• [REQUIRED WORK]:
Transcribe every record as it stands and set the images aside.

• [RECORDS FOR THIS TASK]:
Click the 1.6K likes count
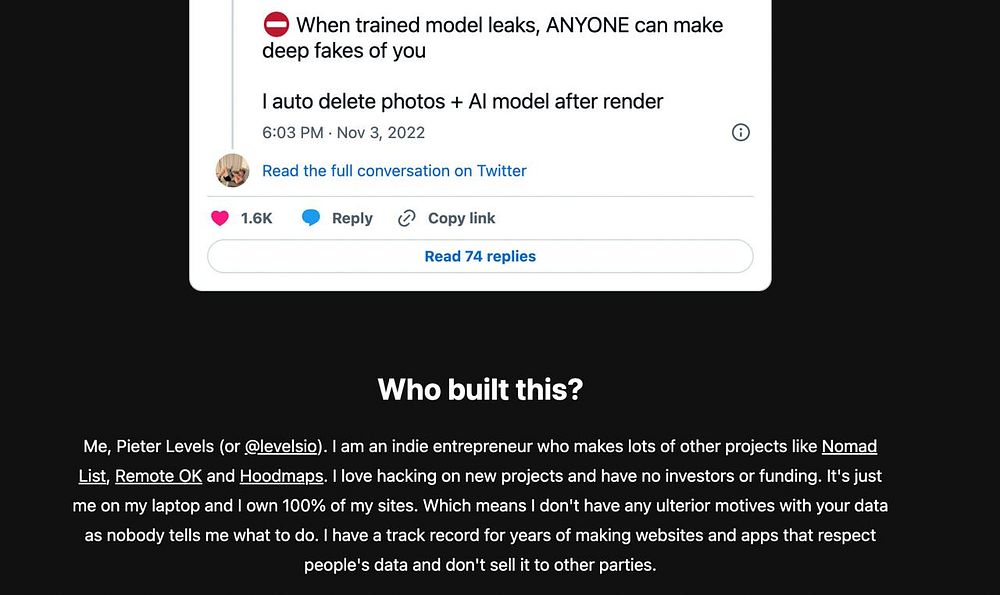click(x=256, y=218)
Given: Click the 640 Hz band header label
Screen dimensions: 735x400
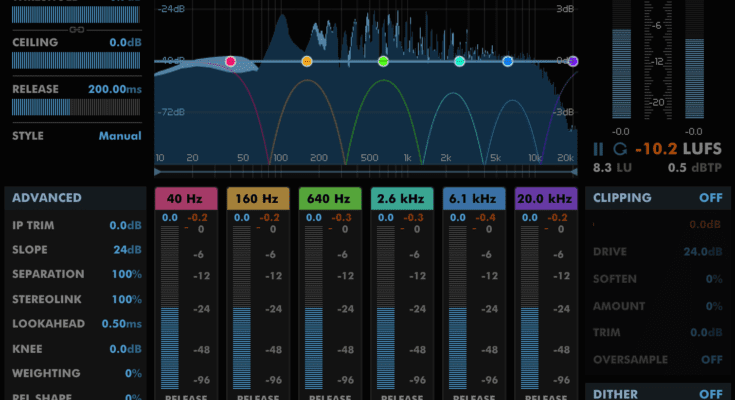Looking at the screenshot, I should (x=329, y=198).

• [WRITTEN SOLUTION]:
Click the 1.6K likes count
click(x=256, y=218)
Given: Click the 640 Hz band header label
Screen dimensions: 735x400
Looking at the screenshot, I should (x=329, y=198).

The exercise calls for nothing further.